**Details zur Aufgabe**:
Beantworte anhand des Textauszugs diese drei Fragen:
(a) An welchem Tag machten die Herrschaften ihren Ausflug nach Weimar?
(b) In welcher Rolle trat der Schauspieler Talma auf?
(c) Wie lange dauerte Napoleons Gespräch mit Wieland auf dem Ball?
==== Textauszug
Im Herbst 1808 erstrahlte Erfurt im Glanz der Fürstenkonferenz, genauer, im Gedränge von „zwey Kaisern, vier Königen, acht regierenden und nicht regierenden Herzögen und einer unzählbaren Menge deutscher, französischer und russischer Matadors und Magnaten“, wie der in Weimar wohnende Wieland an eine Freundin schrieb.
Am 6. Oktober machten „alle diese Majestäten, Hoheiten, Durchlauchten und Excellenzen“ samt ihrem atemberaubenden Servicetross einen Ausflug nach Weimar, wo „alles unter und über sich ging“. Das Programm für die Herrschaften umfasste eine Treibjagd, ein großes Diner, einen Ball und zwischendurch noch eine Aufführung von Voltaires „Julius Caesar“, gespielt von der Pariser Comédie Française, die Napoleon begleitete – alles an einem einzigen Tag!
Christoph Martin Wieland, ehemaliger Erzieher der Weimarer Prinzen, berühmter Schriftsteller, Übersetzer und Herausgeber des „Teutschen Merkur“, beschloss, diesem Getöse fernzubleiben. Nur ins Schauspielhaus ging er, um den berühmten Acteur Talma als Brutus zu erleben. Da er in einer Loge nahe Napoleon saß, betrachtete er auch diesen so ausgiebig durch sein Lorgnon, dass der Empereur sich später erkundigte, wer dieser indiskrete Späher sei. Ah, Monsieur Wieland! Goethe war schon in Erfurt angetreten, Schiller war tot, Herder ebenfalls, aber Wieland, der Autor von „Agathon“ und „Oberon“, immerhin! Er möge zum Ball erscheinen, unbedingt!
Also bestieg Wieland, der 75-jährige zarte Gelehrte, in seiner gewöhnlichen Kleidung (schwarzes Samtkäppchen, Tuchstiefel) die hergesandte Kutsche und fuhr zum Tanzsaal, abends gegen halb elf. Dort würdigte ihn Napoleon eines Gesprächs von sage und schreibe anderthalb Stunden, „zu großem Erstaunen aller Anwesenden“. Unter diesen befand sich auch der berühmte Minister Talleyrand, der später alles Erlauschte in sein Tagebuch notierte, genauer gesagt: alles, was Napoleon gesprochen hatte, so als hätte der Deutsche bloß den Mund gehalten. Ganz falsch!
========
==== Inhalt des Datensatzes
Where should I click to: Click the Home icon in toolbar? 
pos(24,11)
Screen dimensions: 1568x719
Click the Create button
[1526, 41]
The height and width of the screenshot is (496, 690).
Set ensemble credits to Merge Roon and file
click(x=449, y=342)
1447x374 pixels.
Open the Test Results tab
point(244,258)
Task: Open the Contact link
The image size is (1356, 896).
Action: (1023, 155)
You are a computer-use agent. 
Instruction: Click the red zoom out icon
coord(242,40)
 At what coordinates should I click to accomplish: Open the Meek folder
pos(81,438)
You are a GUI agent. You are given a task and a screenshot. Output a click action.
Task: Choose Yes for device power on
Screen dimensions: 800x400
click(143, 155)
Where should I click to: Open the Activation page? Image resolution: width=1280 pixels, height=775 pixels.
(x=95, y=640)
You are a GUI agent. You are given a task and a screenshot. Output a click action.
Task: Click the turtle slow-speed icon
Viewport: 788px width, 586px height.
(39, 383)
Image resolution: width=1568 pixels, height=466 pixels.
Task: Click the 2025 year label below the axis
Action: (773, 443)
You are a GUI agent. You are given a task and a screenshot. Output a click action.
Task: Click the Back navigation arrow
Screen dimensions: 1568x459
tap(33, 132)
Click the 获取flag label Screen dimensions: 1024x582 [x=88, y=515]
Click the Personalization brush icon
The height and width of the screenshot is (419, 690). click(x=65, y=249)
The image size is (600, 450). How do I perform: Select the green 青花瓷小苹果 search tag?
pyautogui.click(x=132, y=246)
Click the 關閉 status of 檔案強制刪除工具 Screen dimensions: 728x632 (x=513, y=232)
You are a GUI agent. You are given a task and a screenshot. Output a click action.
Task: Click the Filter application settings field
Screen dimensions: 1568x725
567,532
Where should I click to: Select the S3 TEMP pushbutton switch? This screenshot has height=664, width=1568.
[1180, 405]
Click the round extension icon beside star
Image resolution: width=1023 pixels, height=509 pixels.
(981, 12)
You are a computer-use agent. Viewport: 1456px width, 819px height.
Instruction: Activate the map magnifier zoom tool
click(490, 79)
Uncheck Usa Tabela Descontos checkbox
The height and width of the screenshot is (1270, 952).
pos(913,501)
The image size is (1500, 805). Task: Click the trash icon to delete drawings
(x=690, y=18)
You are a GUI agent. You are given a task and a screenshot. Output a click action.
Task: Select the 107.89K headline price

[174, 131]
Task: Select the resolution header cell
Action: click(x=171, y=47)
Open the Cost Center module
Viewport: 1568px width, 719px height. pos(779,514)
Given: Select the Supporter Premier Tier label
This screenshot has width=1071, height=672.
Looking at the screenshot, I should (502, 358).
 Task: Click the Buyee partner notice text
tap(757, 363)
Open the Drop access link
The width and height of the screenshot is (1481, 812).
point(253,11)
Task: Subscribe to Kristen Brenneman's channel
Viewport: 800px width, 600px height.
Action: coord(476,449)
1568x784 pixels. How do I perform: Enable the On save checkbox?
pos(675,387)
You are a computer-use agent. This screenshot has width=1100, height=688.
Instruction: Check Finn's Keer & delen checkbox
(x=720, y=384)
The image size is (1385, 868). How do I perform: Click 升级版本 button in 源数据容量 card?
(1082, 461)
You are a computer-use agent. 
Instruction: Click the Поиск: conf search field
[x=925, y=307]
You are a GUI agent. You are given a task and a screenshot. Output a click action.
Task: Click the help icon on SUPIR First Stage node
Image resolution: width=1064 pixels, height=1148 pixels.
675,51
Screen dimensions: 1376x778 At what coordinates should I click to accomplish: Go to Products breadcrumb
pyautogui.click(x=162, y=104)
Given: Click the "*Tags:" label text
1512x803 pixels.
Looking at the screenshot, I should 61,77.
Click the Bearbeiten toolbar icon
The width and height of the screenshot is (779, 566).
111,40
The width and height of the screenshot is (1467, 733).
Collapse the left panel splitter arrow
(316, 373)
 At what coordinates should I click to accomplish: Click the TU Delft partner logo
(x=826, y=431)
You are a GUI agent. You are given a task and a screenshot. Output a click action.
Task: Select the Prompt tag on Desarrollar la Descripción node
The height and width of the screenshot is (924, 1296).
========
**Antwort zur Aufgabe**:
(a) Der Ausflug nach Weimar fand am 6. Oktober statt.
(b) Talma spielte den Brutus.
(c) Das Gespräch dauerte anderthalb Stunden.